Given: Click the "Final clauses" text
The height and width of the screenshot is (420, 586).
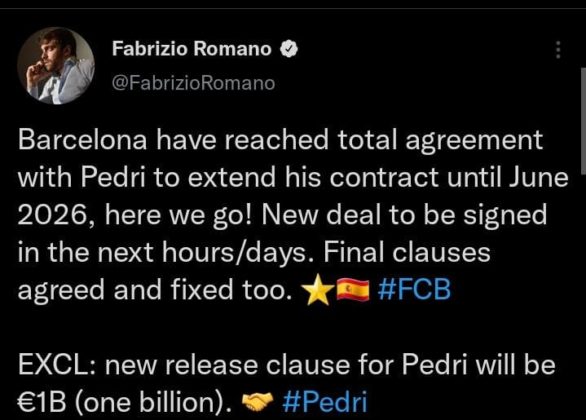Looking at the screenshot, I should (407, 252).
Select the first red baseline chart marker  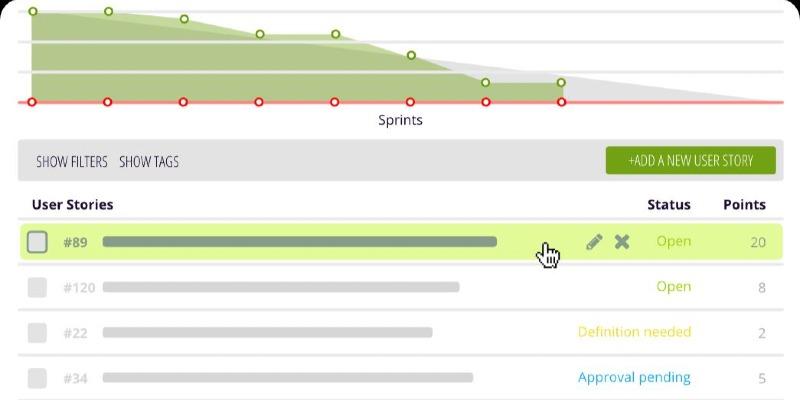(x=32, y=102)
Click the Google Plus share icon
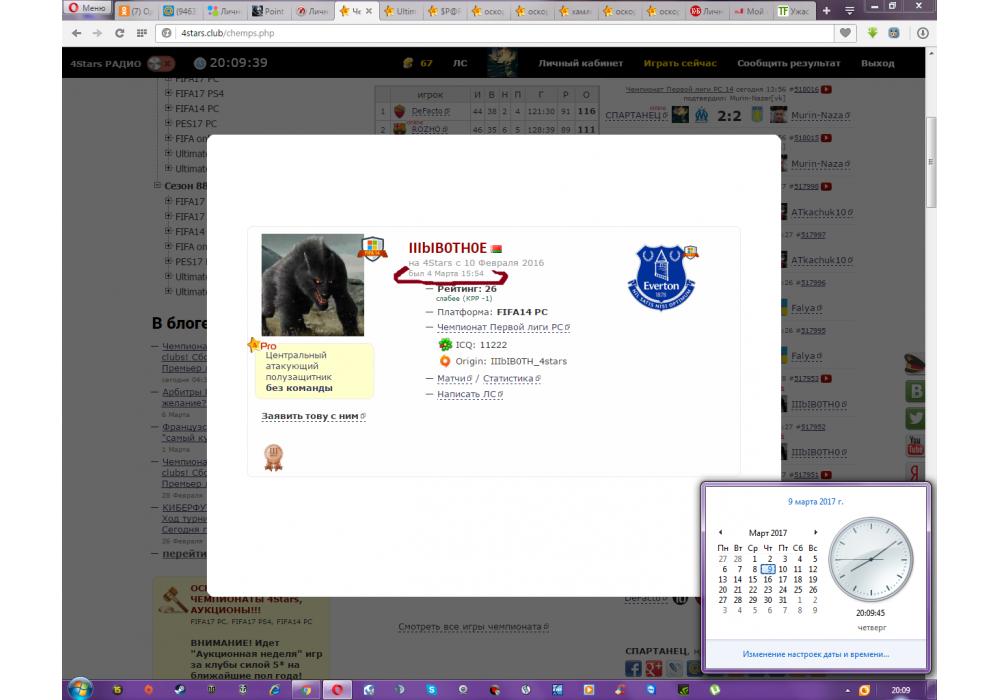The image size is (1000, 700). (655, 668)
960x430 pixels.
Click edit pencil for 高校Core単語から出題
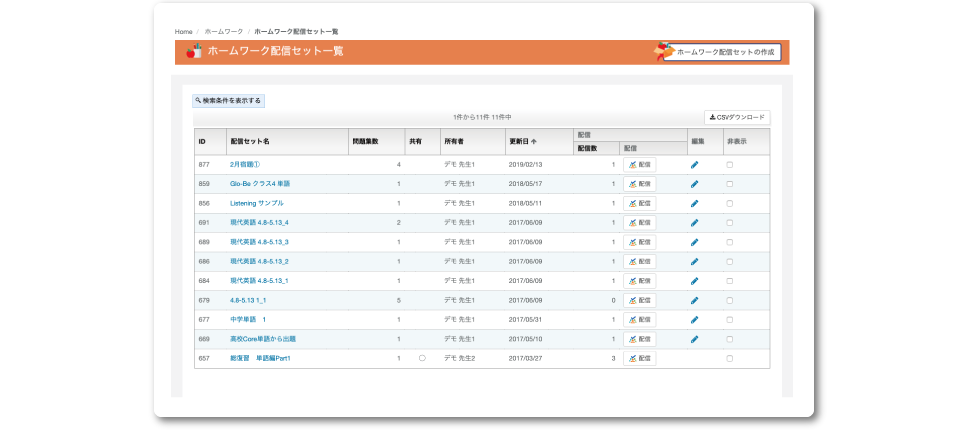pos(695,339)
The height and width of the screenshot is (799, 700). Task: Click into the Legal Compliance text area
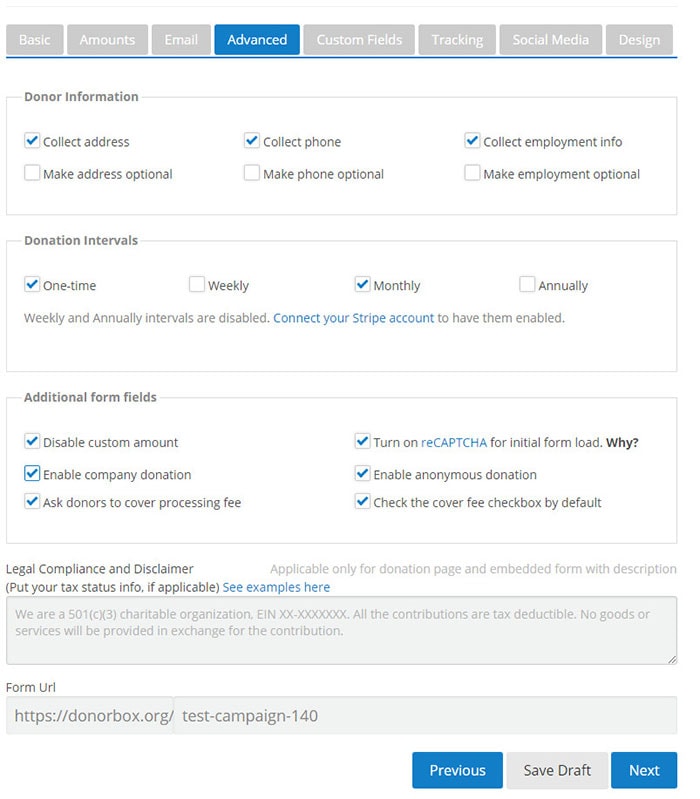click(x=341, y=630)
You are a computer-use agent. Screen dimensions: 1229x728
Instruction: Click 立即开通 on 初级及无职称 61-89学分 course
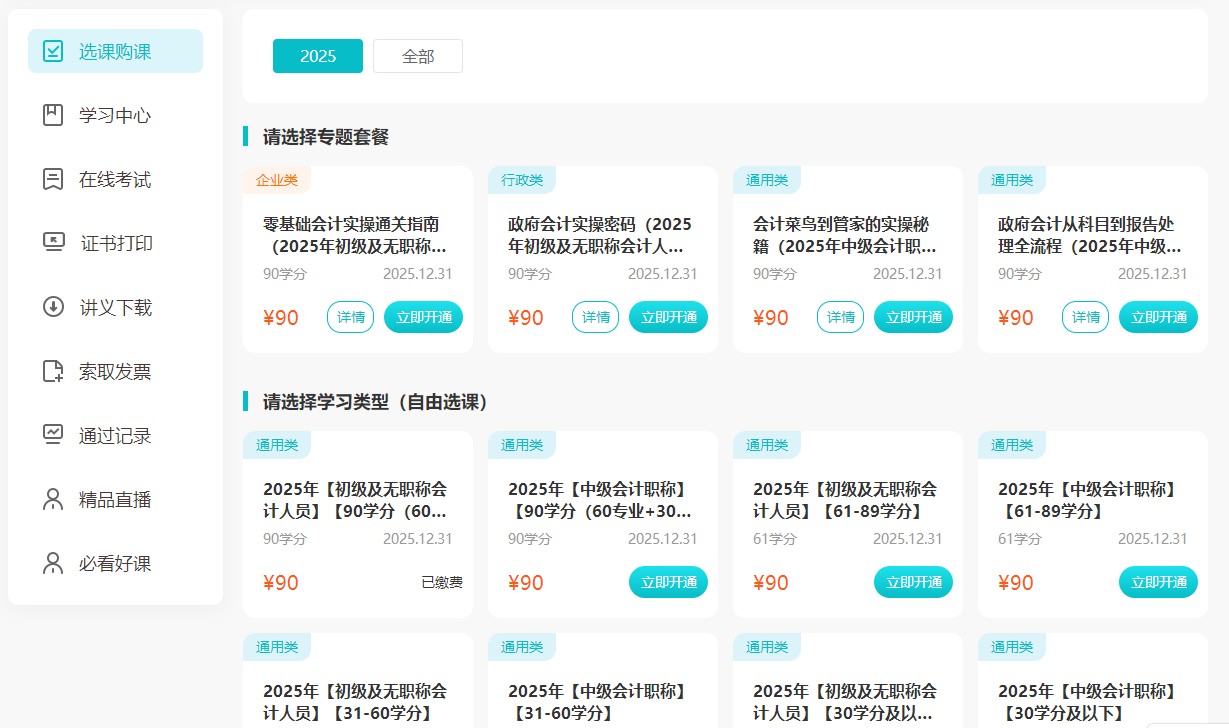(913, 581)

++++++

▸ Task item
Your task is to give again, unchanged, the lines from the line that contains "The height and width of the screenshot is (799, 700)." to the end of the records. Include both end lines but no pictures.

▸ Task result
The height and width of the screenshot is (799, 700). Task: Click into the Legal Compliance text area
click(x=341, y=630)
You are a computer-use agent. Screen dimensions: 1229x728
Instruction: Click 立即开通 on 初级及无职称 61-89学分 course
(913, 581)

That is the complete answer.